◆ What is expected
From the records, pick out and copy each line containing "Shipping".

◆ Provided material
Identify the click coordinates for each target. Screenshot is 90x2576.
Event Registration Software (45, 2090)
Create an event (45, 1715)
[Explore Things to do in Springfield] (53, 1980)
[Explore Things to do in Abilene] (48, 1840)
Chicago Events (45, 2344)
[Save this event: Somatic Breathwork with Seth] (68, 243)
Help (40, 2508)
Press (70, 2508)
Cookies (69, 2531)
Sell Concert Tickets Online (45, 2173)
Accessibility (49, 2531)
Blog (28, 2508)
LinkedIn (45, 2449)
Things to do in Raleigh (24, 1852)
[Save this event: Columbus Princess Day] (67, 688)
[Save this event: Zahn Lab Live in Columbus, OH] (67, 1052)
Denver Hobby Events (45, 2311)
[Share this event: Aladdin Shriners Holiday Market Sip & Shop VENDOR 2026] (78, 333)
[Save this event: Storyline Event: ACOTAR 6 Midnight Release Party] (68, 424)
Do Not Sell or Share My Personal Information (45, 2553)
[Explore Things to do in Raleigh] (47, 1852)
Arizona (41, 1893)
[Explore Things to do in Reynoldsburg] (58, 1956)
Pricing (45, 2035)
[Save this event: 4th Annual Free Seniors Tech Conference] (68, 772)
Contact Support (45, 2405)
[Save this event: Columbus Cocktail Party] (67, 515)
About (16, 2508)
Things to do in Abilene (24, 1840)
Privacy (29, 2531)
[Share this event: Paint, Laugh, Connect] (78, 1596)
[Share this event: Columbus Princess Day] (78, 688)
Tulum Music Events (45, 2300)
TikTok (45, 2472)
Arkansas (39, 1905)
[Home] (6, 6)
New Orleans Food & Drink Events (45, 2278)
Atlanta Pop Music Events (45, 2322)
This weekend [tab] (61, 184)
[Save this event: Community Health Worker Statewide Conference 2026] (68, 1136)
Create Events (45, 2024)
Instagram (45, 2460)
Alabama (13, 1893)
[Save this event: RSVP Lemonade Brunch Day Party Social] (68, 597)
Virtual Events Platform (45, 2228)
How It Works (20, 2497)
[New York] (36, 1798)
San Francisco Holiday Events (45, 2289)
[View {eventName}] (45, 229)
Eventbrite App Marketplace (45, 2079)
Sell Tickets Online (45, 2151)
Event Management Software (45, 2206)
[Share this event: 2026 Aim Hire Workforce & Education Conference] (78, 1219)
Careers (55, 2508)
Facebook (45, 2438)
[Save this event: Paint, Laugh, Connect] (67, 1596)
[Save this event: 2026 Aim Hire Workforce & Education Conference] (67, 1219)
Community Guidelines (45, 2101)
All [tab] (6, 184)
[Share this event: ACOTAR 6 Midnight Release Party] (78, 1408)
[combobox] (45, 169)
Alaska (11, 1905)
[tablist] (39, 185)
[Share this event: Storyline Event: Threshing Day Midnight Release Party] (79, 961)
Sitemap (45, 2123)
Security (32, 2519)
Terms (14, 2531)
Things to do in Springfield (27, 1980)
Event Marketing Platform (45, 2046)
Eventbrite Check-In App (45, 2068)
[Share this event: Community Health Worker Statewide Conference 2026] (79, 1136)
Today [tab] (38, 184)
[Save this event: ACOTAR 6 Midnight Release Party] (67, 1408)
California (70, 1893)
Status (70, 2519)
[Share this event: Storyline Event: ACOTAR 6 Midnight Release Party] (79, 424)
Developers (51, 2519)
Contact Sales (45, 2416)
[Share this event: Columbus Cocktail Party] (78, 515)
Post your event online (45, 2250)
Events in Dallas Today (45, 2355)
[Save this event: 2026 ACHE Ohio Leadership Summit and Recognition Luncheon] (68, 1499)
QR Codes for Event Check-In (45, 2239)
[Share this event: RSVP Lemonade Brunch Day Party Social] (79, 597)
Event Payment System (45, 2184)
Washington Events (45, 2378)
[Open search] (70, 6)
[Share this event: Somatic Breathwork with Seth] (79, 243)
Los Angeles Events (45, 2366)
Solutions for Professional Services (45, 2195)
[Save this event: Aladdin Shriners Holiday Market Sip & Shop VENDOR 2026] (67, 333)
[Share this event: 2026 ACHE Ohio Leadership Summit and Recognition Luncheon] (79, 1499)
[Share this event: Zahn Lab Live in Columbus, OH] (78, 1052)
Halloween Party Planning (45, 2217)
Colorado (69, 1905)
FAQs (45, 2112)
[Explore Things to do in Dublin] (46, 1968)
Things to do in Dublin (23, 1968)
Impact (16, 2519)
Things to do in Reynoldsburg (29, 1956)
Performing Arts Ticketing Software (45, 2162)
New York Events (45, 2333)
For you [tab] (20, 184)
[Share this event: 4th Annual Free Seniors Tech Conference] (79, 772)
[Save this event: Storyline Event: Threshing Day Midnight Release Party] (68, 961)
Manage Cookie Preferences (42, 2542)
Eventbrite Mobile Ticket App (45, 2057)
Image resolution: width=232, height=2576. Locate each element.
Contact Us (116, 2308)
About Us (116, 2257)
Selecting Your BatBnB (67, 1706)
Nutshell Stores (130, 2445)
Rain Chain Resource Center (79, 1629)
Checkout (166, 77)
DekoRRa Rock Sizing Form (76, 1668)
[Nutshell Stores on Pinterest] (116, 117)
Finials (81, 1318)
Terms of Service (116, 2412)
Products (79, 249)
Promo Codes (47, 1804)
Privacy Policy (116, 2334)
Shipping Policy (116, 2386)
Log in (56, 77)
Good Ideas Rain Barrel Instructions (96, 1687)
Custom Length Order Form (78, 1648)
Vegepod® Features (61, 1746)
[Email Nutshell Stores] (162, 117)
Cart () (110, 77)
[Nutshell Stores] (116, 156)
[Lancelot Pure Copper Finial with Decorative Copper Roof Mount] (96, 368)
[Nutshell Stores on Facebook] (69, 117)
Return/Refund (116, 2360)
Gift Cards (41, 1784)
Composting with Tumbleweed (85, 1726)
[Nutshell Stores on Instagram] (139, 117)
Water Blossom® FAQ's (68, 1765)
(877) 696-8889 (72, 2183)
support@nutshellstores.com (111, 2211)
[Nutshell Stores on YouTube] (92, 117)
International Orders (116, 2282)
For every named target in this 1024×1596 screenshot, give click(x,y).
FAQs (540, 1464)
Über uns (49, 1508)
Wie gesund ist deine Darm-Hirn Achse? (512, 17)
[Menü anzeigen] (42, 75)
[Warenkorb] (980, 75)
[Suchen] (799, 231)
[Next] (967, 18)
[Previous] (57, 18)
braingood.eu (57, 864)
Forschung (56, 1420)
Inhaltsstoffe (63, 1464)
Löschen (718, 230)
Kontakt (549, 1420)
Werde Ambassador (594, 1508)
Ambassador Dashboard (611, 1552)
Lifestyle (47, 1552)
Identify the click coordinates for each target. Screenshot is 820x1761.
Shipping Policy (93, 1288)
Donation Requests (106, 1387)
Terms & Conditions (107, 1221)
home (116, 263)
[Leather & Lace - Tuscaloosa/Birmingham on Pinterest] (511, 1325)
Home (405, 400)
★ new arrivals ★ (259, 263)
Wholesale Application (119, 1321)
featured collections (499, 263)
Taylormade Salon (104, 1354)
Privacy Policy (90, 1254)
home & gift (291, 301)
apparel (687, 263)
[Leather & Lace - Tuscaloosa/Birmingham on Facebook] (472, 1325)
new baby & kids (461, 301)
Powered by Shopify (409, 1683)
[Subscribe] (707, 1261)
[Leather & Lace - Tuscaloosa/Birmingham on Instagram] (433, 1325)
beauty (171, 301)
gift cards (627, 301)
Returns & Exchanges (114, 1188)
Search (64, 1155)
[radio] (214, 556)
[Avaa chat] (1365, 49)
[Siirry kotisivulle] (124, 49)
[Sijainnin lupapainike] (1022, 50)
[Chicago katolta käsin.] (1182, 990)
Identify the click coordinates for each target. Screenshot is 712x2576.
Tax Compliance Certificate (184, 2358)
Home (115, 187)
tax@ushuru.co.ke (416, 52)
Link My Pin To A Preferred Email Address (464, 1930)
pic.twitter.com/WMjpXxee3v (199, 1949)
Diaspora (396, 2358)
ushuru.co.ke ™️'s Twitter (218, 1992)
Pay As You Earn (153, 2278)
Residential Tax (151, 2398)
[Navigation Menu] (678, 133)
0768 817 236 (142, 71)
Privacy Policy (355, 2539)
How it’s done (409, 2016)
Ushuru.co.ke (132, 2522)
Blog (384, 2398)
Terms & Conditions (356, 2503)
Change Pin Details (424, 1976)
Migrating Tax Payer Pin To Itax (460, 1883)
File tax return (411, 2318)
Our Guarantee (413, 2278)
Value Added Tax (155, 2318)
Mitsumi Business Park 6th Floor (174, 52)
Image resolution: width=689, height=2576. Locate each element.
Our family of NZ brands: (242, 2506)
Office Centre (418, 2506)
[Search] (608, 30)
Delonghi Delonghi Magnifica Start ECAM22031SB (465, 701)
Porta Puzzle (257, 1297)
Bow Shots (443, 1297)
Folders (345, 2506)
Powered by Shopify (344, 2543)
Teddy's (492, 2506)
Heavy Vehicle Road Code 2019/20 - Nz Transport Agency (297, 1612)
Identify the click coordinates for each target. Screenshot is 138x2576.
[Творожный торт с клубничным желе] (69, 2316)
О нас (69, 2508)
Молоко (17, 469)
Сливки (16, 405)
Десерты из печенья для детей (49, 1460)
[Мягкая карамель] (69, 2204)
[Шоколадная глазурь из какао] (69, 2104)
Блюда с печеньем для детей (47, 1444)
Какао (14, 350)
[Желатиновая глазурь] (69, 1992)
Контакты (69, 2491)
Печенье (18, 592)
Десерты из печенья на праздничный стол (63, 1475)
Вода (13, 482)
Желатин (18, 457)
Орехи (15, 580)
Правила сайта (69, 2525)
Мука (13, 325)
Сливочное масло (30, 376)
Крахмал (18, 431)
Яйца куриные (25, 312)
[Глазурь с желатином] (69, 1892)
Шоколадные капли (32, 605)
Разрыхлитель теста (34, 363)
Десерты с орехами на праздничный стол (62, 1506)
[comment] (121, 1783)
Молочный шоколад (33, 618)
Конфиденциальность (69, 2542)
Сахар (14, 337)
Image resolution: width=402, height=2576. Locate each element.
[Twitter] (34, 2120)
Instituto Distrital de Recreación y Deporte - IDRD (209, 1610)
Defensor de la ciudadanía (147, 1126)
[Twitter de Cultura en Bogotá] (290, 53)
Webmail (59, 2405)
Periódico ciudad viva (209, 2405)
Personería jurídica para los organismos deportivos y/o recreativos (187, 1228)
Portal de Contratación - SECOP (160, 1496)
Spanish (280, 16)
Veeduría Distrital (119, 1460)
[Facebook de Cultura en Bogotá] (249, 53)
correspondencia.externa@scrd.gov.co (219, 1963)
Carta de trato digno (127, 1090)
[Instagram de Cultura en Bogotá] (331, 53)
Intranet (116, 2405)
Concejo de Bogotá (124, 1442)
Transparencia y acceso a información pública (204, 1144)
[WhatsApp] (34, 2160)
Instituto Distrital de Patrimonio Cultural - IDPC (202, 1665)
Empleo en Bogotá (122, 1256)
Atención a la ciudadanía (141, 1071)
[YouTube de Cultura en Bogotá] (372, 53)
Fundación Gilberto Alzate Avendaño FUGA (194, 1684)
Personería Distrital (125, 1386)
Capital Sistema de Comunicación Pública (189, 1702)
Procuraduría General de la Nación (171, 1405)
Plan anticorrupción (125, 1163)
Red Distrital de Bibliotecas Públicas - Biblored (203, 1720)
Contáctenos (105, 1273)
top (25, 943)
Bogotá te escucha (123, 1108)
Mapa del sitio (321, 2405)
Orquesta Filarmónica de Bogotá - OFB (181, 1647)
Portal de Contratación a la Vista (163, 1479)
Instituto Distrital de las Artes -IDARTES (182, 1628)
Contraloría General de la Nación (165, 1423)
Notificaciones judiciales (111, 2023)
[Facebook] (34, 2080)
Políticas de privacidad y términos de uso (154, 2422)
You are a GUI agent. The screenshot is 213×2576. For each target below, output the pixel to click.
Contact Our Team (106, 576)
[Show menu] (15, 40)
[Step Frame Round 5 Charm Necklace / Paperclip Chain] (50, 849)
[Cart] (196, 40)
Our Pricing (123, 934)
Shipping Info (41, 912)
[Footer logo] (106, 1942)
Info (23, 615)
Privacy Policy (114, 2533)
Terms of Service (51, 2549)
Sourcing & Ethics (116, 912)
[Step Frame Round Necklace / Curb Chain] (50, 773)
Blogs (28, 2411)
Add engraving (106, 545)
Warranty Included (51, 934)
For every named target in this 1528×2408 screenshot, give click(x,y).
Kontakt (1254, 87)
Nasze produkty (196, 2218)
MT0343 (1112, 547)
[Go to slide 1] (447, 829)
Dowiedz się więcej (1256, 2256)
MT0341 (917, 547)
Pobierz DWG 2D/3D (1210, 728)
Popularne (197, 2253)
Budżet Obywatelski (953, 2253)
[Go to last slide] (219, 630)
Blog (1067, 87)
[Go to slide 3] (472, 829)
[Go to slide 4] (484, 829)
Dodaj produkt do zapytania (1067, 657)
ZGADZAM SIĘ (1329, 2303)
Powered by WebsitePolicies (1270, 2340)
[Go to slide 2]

◆ The answer
Shipping Policy (116, 2386)
Shipping Policy (93, 1288)
Shipping Info (41, 912)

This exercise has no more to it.